Hopefully the same will happen for you.
Like you, she had a crap dad who abandoned her basically.
She took it all out on me and it was a very tough few years.
She works hard.
Has a lovely boyfriend now and is doing well.
Don't give up on him.
He will get there.
People may judge but you will be paranoid about this and realise later down the line that lots of people weren't judging.
So many go through similar.
You've done your best and that's all anyone can ask.
Well done and keep going!

Ryebreadandwine · 29/01/2018 16:14

Thank you. He’s been assessed, I’ve taken him to the gp and Camhs. No mental health problems, no special educational needs. He’s perfectly capable of being polite and lots of people think of him as a well presented and well mannered young man. He’s not great at self regulating. He’s very capable lots of the time. He’s definitely not good with zero tolerance approaches. His favourite teachers appear to be those who he respects because he perceives them to be fair and engaging. I honestly don’t understand why he finds school so difficult. He’s been consistently this way his entire life. Strong willed and stubborn. He responds well to discussion without blame. I think he has very low self esteem. Maybe I’ve put too much pressure on him. Over the years I’ve paid for private tuition centres and one to one private lessons. But he won’t put in the work at school so it’s all been in vain.

OP posts:
Ryebreadandwine · 29/01/2018 16:16

And yes, I’m hopeful that vocational courses and focus on maths and English might be the way forward.

OP posts:
Failingat40 · 29/01/2018 16:37

@Ryebreadandwine I honestly could have written your post, I have a 14 yo boy who has always struggled in schools (3 different primary schools and has been excluded from high school)

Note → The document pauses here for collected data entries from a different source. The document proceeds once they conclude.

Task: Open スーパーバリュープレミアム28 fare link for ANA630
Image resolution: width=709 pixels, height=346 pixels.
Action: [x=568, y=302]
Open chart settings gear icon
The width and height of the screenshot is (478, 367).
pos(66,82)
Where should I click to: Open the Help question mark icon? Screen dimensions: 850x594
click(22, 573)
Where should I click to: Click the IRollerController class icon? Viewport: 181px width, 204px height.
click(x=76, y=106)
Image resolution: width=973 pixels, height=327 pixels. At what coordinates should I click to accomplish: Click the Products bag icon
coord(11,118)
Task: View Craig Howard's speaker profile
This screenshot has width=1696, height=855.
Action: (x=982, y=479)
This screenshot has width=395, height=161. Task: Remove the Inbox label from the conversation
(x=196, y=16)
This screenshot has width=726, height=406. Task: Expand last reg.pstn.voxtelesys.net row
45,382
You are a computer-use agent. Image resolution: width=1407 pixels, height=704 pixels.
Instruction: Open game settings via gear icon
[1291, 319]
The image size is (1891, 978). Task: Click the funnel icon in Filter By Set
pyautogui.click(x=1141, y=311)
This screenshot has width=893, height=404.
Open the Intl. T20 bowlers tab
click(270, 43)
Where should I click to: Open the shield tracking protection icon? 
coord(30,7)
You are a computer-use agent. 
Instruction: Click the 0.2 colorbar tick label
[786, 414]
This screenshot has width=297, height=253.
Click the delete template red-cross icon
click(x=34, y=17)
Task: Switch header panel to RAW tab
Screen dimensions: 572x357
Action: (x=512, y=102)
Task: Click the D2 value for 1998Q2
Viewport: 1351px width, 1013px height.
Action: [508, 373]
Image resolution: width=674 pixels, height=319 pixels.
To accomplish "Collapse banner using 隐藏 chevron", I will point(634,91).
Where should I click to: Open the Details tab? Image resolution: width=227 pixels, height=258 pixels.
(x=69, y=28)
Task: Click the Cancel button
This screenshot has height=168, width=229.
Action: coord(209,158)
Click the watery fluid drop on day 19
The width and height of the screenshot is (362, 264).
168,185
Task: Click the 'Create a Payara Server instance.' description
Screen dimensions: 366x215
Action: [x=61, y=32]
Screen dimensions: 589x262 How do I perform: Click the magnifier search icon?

Mine was also (finally) informally assessed in School for any possible additional needs and apparently he has none, they insist he is choosing to be disruptive.

He struggles with personal space and how his actions affect others, he always has. No matter how much he was punished nothing has changed.

I think my son suffers from Anxiety and possibly something else but with no help and support we are left feeling judged, beaten with a stick from the School and nowhere to turn.

He's my only child.

I just wanted to let you know how good it was to read your post.

My life at the moment is unbearable and I worry excessively for the future. It has destroyed my relationships with others and my own self esteem.
The isolation when you have a 'naughty' child is horrible. Sad

Knittedfairies · 29/01/2018 16:45

Well, isn’t the family member who told you that you're an ineffective parent a peach? As parents we can only do our best; you loved him and supported him, you've tried to get help from the GP and CAMHS, and paid for private tuition. What more could you do? Yes, you might have
said some hurtful things to him, but give yourself a pass on that - it's a tough situation.

Hang in there OP; I hope there is some light at the end of the tunnel soon.

Ryebreadandwine · 29/01/2018 16:52

Failing (I’m not keen calling you that) I feel so sad reading your post. It’s such a lonely place to be at Times. I speak to lots of people who are either in the same boat or know someone who is struggling with similar issues. I hope you’ve got some real life support. Friends? A support group (not sure who?) me!!! I’m here. Not sure how much help I’ll be but I can always listen. There is a recurring theme from those who have been there and came out the other end. All of them have positive stories to tell. I think we will come through it eventually. Let’s hope we can add to the positive stories.

OP posts:
Failingat40 · 29/01/2018 17:12

Thank you rye.

I think for me it's very polarised because I am socially isolated and have absolutely zero rl support. Well, a husband but no relationship left.

No one I meet ever talks about having any issues with their kids like I have. Facebook is full of happy family selfies and holiday pics.

My dog is keeping me going at the moment Grin

It is so good to read that people you know have gone through similar and have come out the other side.

We just want our kids to succeed in life and be happy don't we?